(PROBLEM DESCRIPTION) Write out the records below again, swapping each "coordinate pair" for "point" and leaving everything else as it is.

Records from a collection
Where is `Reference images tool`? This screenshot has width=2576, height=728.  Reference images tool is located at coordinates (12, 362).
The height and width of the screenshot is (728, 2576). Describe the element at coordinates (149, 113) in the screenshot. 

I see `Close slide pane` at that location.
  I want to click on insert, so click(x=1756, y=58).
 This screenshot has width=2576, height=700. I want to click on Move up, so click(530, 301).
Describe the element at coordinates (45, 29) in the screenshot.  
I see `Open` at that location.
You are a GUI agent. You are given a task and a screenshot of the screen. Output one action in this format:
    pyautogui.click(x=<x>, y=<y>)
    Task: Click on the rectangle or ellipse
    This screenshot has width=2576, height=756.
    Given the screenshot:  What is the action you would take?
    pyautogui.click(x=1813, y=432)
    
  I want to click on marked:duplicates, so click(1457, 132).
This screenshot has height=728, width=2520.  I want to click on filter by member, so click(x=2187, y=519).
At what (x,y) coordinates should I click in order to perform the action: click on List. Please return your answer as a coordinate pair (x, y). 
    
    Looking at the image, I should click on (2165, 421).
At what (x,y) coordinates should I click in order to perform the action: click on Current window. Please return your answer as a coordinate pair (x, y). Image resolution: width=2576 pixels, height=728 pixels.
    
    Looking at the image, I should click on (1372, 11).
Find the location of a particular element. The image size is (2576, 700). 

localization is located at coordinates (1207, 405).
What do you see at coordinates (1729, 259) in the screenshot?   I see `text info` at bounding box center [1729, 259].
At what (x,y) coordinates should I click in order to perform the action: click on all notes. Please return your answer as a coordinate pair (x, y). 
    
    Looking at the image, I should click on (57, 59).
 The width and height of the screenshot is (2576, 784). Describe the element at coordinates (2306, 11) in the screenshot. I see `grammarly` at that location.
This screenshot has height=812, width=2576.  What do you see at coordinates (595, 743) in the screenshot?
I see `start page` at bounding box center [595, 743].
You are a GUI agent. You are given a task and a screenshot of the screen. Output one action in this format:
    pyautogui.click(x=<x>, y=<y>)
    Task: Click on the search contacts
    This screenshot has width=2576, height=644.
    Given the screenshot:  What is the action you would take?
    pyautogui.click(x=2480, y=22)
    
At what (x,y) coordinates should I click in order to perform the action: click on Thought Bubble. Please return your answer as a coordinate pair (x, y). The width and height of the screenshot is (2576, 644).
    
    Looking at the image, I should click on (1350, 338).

(RESULT OF THE EXERCISE)
Where is `Reference images tool`? This screenshot has width=2576, height=728.  Reference images tool is located at coordinates (12, 362).
The height and width of the screenshot is (728, 2576). Describe the element at coordinates (149, 113) in the screenshot. 

I see `Close slide pane` at that location.
  I want to click on insert, so click(x=1756, y=58).
 This screenshot has width=2576, height=700. I want to click on Move up, so click(530, 301).
Describe the element at coordinates (45, 29) in the screenshot.  
I see `Open` at that location.
You are a GUI agent. You are given a task and a screenshot of the screen. Output one action in this format:
    pyautogui.click(x=<x>, y=<y>)
    Task: Click on the rectangle or ellipse
    This screenshot has width=2576, height=756.
    Given the screenshot:  What is the action you would take?
    pyautogui.click(x=1813, y=432)
    
  I want to click on marked:duplicates, so click(1457, 132).
This screenshot has height=728, width=2520.  I want to click on filter by member, so click(x=2187, y=519).
At what (x,y) coordinates should I click in order to perform the action: click on List. Please return your answer as a point (x, y). 
    
    Looking at the image, I should click on (2165, 421).
At what (x,y) coordinates should I click in order to perform the action: click on Current window. Please return your answer as a point (x, y). Image resolution: width=2576 pixels, height=728 pixels.
    
    Looking at the image, I should click on (1372, 11).
Find the location of a particular element. The image size is (2576, 700). 

localization is located at coordinates (1207, 405).
What do you see at coordinates (1729, 259) in the screenshot?   I see `text info` at bounding box center [1729, 259].
At what (x,y) coordinates should I click in order to perform the action: click on all notes. Please return your answer as a point (x, y). 
    
    Looking at the image, I should click on (57, 59).
 The width and height of the screenshot is (2576, 784). Describe the element at coordinates (2306, 11) in the screenshot. I see `grammarly` at that location.
This screenshot has height=812, width=2576.  What do you see at coordinates (595, 743) in the screenshot?
I see `start page` at bounding box center [595, 743].
You are a GUI agent. You are given a task and a screenshot of the screen. Output one action in this format:
    pyautogui.click(x=<x>, y=<y>)
    Task: Click on the search contacts
    This screenshot has width=2576, height=644.
    Given the screenshot:  What is the action you would take?
    pyautogui.click(x=2480, y=22)
    
At what (x,y) coordinates should I click in order to perform the action: click on Thought Bubble. Please return your answer as a point (x, y). The width and height of the screenshot is (2576, 644).
    
    Looking at the image, I should click on (1350, 338).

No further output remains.